▸ WRITTEN TASKS:
1. From the Reliable Ventures offer text, reproduce word for word everything from "Reliable Ventures India Ltd" down to "August 13, 2026.".
2. According to the Reliable Ventures offer text, what price per share does the open offer set?
3. Check each statement against the Reliable Ventures offer text, answering yes or no and quoting the words that settle it: (a) The offer opens on July 31, 2026. (b) The Share Purchase Agreement covers 26.00% of the company. (c) The offer seeks to acquire 28,63,354 equity shares.

Reliable Ventures India Ltd open offer for 26% stake at ₹21 per share
Acquirers Mr. Chennupati Sarath Kumar, Mr. Vasireddy Sivanag, and Ancla Technology Solutions India Private Limited have launched an open offer to acquire 28,63,354 equity shares, representing 26.00% of the voting capital of Reliable Ventures India Limited, at a price of ₹21 per share. The offer, triggered by a Share Purchase Agreement for the acquisition of 54.08% of the company, opens on July 31, 2026, and closes on August 13, 2026.

*this image is generated using AI for illustrative purposes only.

▸ Text and item location entries:
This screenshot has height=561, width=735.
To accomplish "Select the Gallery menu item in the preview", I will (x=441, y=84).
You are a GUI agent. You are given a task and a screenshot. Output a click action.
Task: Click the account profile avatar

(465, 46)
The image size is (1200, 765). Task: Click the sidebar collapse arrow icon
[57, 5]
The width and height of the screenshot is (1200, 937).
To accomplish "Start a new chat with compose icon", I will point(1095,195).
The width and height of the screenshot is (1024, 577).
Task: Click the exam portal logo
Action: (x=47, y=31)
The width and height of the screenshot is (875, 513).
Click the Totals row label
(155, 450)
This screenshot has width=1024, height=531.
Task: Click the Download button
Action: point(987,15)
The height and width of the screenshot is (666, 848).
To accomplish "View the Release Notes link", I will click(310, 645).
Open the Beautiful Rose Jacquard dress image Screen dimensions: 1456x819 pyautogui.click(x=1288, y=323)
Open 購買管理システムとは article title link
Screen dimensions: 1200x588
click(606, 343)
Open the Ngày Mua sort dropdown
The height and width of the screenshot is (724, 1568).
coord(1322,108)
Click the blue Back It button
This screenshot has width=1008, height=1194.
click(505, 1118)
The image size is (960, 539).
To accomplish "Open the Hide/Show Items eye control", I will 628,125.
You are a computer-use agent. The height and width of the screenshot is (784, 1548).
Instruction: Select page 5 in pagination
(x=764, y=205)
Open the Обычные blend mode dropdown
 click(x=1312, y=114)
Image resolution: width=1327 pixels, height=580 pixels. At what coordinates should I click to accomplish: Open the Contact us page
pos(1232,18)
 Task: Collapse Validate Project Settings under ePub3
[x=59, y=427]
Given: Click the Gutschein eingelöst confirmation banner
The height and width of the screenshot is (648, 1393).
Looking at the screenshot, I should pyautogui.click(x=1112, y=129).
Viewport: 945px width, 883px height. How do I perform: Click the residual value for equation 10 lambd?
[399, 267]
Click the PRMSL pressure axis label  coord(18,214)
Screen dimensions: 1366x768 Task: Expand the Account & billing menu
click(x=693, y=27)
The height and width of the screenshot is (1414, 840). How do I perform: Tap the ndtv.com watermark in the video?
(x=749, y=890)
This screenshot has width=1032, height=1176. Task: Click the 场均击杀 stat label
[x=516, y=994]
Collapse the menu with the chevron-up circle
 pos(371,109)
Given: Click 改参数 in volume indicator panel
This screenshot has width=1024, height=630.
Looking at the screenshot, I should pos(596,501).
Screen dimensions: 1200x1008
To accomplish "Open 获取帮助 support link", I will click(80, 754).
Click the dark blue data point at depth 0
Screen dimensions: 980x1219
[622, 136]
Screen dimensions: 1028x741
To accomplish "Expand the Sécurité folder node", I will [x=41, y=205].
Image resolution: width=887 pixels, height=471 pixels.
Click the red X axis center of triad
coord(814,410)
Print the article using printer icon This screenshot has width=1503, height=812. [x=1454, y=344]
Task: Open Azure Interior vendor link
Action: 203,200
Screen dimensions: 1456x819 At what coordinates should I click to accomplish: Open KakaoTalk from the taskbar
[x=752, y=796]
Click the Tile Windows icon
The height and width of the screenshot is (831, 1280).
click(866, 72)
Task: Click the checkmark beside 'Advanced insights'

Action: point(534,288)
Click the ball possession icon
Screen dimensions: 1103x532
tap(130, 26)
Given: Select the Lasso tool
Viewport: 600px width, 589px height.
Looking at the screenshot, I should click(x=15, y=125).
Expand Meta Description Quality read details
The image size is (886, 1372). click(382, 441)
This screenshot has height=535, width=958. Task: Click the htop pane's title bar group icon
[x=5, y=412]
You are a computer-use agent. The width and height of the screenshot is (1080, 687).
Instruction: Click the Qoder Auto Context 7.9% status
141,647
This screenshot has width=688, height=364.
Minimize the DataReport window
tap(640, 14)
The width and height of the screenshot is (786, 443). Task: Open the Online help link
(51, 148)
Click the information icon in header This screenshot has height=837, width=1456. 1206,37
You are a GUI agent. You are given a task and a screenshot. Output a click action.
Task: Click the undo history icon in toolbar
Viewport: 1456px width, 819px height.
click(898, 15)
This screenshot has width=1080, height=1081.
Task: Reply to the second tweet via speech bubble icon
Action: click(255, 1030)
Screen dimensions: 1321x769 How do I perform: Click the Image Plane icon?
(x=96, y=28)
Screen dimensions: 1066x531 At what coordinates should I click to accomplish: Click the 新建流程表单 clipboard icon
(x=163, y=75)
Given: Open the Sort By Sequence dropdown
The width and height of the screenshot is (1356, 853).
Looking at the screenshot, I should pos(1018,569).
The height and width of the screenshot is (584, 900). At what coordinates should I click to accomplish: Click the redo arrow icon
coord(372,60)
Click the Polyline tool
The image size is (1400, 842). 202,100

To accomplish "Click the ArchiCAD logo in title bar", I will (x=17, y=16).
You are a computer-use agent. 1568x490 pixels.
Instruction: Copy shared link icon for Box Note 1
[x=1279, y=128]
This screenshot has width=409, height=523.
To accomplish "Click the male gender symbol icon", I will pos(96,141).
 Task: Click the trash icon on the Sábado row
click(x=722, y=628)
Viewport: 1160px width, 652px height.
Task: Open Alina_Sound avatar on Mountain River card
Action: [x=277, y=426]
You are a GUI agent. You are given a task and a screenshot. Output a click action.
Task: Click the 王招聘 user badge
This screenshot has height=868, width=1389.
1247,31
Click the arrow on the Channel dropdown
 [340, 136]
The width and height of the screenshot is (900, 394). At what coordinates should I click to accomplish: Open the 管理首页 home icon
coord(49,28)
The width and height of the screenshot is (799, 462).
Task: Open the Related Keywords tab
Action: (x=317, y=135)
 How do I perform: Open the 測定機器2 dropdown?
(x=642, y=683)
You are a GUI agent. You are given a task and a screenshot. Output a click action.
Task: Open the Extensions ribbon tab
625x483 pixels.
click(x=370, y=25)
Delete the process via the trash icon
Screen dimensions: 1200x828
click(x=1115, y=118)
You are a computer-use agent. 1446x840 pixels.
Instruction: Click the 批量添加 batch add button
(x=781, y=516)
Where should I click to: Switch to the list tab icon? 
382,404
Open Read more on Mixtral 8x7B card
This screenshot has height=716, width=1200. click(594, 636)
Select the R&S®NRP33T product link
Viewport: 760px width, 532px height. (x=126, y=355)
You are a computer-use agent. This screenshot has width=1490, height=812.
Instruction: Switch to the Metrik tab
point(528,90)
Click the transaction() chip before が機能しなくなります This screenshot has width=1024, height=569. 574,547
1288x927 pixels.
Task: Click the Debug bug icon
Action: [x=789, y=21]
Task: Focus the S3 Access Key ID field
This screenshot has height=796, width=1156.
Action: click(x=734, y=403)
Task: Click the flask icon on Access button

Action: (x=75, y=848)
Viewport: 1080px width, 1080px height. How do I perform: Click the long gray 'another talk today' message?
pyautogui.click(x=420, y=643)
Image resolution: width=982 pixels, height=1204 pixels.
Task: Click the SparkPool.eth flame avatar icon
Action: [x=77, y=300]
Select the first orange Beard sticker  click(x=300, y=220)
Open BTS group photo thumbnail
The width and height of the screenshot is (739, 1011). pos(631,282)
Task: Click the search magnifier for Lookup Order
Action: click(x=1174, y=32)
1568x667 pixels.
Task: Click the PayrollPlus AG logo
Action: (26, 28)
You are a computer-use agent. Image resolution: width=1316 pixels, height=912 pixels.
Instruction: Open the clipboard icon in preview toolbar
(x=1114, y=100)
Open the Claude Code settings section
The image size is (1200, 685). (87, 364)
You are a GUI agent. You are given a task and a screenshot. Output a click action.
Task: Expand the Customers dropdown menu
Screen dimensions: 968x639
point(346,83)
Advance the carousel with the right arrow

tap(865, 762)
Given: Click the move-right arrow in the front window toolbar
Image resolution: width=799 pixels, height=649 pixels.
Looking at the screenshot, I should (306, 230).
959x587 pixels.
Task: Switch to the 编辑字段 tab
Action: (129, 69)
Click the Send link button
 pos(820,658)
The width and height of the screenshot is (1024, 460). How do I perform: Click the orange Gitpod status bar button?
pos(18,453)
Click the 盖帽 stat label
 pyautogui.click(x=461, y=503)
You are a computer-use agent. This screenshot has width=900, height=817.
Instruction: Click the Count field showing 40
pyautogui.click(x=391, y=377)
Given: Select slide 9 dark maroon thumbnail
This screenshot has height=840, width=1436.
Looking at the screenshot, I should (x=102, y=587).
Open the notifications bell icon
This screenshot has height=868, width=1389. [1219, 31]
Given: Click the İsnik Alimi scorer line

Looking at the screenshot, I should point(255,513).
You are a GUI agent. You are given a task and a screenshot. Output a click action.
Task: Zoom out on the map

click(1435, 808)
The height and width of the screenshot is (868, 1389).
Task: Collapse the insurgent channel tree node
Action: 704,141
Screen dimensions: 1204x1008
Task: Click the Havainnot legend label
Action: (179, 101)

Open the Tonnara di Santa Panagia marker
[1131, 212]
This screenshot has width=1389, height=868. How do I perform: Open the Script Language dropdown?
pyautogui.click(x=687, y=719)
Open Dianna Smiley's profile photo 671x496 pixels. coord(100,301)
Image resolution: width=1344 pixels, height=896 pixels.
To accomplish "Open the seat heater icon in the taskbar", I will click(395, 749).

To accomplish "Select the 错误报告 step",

▸ EXPECTED RESULTS:
1.
Reliable Ventures India Ltd open offer for 26% stake at ₹21 per share
Acquirers Mr. Chennupati Sarath Kumar, Mr. Vasireddy Sivanag, and Ancla Technology Solutions India Private Limited have launched an open offer to acquire 28,63,354 equity shares, representing 26.00% of the voting capital of Reliable Ventures India Limited, at a price of ₹21 per share. The offer, triggered by a Share Purchase Agreement for the acquisition of 54.08% of the company, opens on July 31, 2026, and closes on August 13, 2026.

2. ₹21 per share.

3.
(a) Yes: "opens on July 31, 2026"
(b) No: "a Share Purchase Agreement for the acquisition of 54.08% of the company"
(c) Yes: "an open offer to acquire 28,63,354 equity shares"